The Flesh and the Spirit

Martin Scorsese's Kundun is a deeply ceremonial experience; it's like watching a serene pageant of colors, rituals, and costumes. It tracks the life of the Dalai Lama -- recognized as the fourteenth reincarnation of the Buddha of Compassion and the spiritual and political leader of Tibet -- from his childhood in 1937 through the Chinese invasion of his nation in 1949 and up to his exile to India in 1959. The Dalai Lama himself was involved in the shaping of Melissa Mathison's screenplay, yet despite his cooperation and the voluminous historical material at hand, Kundun -- it means "ocean of wisdom" -- doesn't feel like an "authorized" biopic.

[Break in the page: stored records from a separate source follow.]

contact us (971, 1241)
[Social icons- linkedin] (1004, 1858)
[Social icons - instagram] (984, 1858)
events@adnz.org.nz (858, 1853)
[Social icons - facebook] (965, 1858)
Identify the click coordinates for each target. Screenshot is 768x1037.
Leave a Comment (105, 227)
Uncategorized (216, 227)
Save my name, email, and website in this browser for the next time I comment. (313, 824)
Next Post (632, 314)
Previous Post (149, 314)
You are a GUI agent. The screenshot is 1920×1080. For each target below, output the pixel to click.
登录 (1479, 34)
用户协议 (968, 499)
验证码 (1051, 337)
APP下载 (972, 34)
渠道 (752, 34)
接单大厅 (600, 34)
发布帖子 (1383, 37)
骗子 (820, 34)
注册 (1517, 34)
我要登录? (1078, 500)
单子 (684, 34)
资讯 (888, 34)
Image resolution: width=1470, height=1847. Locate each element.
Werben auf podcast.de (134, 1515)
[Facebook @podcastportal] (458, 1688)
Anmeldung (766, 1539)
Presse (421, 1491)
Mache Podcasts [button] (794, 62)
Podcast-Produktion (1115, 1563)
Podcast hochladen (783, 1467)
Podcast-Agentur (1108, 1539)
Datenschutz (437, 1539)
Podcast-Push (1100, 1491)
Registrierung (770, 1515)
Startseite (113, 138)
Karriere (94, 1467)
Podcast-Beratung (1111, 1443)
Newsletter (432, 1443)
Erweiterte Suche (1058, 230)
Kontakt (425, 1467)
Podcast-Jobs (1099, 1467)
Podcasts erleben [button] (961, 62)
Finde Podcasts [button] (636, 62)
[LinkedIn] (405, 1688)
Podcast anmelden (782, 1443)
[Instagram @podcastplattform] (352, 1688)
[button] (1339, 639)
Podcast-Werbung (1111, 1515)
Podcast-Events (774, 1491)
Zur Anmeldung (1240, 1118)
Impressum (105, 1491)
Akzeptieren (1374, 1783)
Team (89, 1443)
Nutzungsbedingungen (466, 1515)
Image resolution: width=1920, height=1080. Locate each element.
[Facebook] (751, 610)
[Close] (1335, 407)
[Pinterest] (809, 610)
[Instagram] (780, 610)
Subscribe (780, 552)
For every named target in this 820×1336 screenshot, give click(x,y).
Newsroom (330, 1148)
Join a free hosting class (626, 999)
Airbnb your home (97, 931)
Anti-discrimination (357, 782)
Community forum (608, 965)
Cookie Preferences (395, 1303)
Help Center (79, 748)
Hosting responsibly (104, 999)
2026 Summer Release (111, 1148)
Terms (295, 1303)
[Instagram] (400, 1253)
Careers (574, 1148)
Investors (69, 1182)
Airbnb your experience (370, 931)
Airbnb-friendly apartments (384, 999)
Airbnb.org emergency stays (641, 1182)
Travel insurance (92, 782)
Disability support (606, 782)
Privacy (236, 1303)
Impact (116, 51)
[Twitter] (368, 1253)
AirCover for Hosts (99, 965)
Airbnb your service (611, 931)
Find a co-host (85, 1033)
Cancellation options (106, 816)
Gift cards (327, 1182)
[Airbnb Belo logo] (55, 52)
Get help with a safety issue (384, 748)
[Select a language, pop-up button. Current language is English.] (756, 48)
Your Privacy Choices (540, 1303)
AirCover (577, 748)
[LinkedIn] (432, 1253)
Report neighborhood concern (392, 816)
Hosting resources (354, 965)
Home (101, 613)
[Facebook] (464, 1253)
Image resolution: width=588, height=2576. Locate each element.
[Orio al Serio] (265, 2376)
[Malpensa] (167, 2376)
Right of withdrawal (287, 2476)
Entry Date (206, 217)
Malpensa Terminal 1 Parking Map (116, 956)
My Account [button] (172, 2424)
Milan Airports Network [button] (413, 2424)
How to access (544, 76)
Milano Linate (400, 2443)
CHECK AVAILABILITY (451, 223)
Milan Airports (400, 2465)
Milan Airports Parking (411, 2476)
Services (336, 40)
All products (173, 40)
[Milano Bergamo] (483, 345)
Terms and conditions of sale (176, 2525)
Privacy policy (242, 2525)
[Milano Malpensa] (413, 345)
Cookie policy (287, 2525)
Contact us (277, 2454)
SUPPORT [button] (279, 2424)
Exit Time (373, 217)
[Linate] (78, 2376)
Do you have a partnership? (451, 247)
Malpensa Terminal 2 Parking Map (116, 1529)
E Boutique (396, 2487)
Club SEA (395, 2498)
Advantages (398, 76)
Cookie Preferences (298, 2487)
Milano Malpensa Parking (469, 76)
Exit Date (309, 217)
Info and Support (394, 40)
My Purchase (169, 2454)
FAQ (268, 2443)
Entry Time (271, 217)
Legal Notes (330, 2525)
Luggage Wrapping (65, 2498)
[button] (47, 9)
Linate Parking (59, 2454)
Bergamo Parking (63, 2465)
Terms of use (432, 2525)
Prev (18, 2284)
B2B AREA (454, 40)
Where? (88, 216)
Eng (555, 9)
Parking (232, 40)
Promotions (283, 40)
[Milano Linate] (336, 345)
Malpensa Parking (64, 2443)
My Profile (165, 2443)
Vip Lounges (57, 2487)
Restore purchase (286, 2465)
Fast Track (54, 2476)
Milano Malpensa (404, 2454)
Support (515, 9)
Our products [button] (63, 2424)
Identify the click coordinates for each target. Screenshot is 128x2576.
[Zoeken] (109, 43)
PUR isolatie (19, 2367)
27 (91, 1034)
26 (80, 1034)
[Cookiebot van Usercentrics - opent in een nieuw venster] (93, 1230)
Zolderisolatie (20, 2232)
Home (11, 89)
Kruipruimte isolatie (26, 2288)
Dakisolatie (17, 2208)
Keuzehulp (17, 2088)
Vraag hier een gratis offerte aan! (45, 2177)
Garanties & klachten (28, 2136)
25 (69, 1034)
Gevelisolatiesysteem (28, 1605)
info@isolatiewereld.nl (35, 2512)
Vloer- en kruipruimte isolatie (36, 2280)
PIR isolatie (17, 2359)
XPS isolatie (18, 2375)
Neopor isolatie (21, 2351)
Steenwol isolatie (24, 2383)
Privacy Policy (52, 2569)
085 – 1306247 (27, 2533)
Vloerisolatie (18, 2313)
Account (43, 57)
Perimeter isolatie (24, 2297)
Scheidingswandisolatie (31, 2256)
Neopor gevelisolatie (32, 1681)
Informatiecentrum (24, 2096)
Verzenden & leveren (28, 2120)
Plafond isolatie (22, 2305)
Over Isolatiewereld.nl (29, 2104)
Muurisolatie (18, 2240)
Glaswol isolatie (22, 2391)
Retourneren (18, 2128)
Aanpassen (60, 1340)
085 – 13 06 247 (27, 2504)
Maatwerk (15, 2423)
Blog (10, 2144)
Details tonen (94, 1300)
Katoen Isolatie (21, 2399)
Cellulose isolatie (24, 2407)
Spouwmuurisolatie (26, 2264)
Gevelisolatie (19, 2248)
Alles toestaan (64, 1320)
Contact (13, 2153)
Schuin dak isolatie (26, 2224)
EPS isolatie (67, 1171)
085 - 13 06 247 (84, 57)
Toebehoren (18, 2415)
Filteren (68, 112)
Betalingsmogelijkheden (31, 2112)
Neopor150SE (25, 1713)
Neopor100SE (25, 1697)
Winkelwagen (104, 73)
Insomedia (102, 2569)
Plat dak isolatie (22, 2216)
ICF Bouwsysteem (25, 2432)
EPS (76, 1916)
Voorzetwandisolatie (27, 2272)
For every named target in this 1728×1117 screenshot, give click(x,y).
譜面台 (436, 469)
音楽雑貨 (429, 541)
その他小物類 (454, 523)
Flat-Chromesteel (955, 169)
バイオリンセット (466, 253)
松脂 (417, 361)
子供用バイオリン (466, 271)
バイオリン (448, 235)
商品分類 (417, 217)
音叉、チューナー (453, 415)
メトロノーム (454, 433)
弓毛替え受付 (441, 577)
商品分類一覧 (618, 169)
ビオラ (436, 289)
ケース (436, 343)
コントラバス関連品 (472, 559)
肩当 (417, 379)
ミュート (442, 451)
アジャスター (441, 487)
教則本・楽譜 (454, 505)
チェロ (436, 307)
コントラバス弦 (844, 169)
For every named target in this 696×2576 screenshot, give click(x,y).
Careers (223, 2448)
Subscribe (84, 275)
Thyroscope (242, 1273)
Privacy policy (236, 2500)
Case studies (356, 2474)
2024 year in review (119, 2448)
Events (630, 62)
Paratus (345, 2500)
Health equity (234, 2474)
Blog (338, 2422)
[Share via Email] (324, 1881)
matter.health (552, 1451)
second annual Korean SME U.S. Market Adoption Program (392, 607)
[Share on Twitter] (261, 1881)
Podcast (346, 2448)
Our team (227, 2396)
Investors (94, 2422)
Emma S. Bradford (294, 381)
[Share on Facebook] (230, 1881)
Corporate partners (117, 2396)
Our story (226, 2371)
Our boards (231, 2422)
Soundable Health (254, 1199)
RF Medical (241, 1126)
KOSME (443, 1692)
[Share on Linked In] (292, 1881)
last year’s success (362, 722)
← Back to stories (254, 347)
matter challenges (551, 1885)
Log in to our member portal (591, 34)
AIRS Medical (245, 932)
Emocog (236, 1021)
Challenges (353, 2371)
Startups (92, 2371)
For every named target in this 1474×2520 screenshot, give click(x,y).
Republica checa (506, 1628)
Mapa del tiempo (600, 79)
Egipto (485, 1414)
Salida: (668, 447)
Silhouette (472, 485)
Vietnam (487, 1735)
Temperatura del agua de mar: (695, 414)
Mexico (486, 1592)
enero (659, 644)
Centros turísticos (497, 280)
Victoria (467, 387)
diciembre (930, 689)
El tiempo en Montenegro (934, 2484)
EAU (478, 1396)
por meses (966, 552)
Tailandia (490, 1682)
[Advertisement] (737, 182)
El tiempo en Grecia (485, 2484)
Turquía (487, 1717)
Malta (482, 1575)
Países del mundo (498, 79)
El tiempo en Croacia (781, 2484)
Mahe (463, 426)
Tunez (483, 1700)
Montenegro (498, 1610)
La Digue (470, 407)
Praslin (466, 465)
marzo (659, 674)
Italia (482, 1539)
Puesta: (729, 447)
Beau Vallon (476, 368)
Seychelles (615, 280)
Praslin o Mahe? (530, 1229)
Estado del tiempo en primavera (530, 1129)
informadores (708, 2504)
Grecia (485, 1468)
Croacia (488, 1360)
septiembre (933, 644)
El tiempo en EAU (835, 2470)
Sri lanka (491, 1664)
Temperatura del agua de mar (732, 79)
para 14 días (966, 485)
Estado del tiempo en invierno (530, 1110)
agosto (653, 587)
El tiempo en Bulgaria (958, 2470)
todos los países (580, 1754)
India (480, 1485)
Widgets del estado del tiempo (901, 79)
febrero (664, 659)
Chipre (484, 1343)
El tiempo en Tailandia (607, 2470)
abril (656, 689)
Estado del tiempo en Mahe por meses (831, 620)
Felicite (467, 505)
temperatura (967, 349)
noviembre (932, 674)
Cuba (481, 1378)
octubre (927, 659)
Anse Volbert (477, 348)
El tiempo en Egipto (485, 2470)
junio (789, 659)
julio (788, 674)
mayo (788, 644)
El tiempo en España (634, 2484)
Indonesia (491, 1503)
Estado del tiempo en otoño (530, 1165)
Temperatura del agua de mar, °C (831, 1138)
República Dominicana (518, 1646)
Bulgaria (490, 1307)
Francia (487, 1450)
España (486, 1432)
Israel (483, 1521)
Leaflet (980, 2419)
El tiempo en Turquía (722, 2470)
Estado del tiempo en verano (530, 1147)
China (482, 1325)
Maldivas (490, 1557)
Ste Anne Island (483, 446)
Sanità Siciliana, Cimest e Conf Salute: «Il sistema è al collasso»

Actually, it doesn't feel like any other movie, even others by Scorsese. One can of course spot thematic parallels and visual tropes related to the director's Taxi Driver (1976) and Casino (1995). Like Taxi Driver, Kundun offers up a world viewed through its protagonist's bright, brimming eyes. Everything that passes before them seems put there for the Dalai Lama's delectation. And as in Casino, the drama in Kundun -- such as it is -- lies in the onrush of the new order. In Casino the Vegas mob is driven back by modern marketeers; the Tibetans in Kundun are beaten down by Chinese communists.

But this sort of auteurist exegesis isn't a very profitable way to approach Scorsese's new film. That would be silly and wouldn't allow for what makes Kundun special -- the way it stands apart from his other work. In the film's press kit Mathison, who originated the screenplay years before Scorsese became involved, is quoted as saying: "Marty wasn't involved in the Tibetan cause. He didn't know Tibetans. He wasn't a student of the history of Buddhism. For him it's about imagery, and there are images of Tibet in his mind that he'd been nurturing for years. When he read the script they came alive for him."

What this means in practice is that at times Kundun has the formality of a silent film whose imagery has been worked up to a state of near abstraction. (I could've done without the you-are-getting-sleepy Philip Glass score.) Extreme closeups of holy water and Buddhist garb and colored swirls of sand all have a tactility. The film manages at once to be both sensual and ascetic. Scorsese's lifelong theme has been the opposition of the spirit and the flesh, and in Kundun we appear to be watching flesh as spirit. It's a resoundingly luminous world that we see.

Scorsese's imagistic approach to the story of the Dalai Lama is deliberately without psychological resonance. He's trying to turn a liability into a plus: Because Scorsese is so far removed from this world, he's gambling that, by presenting it through the Dalai Lama's eyes, he will achieve another kind of truth -- not psychological but spiritual. When we first see the Dalai Lama as a two-year-old boy, and later when he's five, he has a scampering innocence. But because he was chosen by Buddhist monks as the next Dalai Lama through a sacred process of divination, the boy is regarded as a deity even by his own family. Scorsese doesn't show us what it might have been like for the Dalai Lama to be treated as holy by his own mother. The boy's separation from family and friends and his assumption of divinity is presented as a fated formality.

The director's rigor gives the film a fine formality of its own, but it's too limiting. Kundun might have been far richer emotionally if Scorsese had attempted to reconcile the sacred with the psychological. By coming down so cleanly on the side of the spiritual, he's creating a false split -- as if one could present this story only in devotional terms. In Satyajit Ray's 1960 masterpiece Devi -- a film Scorsese is known to admire -- there was no such split: It was about an Indian woman whose father-in-law is suddenly seized with the revelation that she is a goddess incarnate. Ray was able to bring out the deep mysteriousness of divine belief while at the same time getting at the psychological dimension of that belief.

Scorsese's devotional approach saps the film of any real momentum. He's not crass enough to pump Kundun full of false melodrama -- this is no Seven Years in Tibet. But we spend a lot of time gazing at Buddhist rituals enacted by players who resemble animated placards. The young adult Dalai Lama is played by Tenzin Thuthob Tsarong, who had never acted professionally before, and his entourage is comprised of similar Tibetan nonactors, some of whom have connections to the real Dalai Lama. They have an authenticity and a gravity that goes with the scenery, into which they tend to blend.

Mathison also scripted E.T. and The Black Stallion, and no doubt the wondrousness of those films, with their reverence for a child's animistic world, allowed her to empathize with the boy deity. Scorsese and Mathison want to infuse Kundun with that same wonder. It's a film with obvious political content -- the Chinese communist brutality is explicit -- but it's not political. It's more like a children's fable. I wanted to be transported by this movie; I wasn't quite. But I respect it. Scorsese is often lauded for "stretching" his talents when he makes something like The Age of Innocence, but Kundun is far more of a stretch. It shows off his whole new way of seeing. The reverence in this movie is not really for Tibetan Buddhism or the Dalai Lama. It's for Scorsese's love affair with the conundrums of imagery.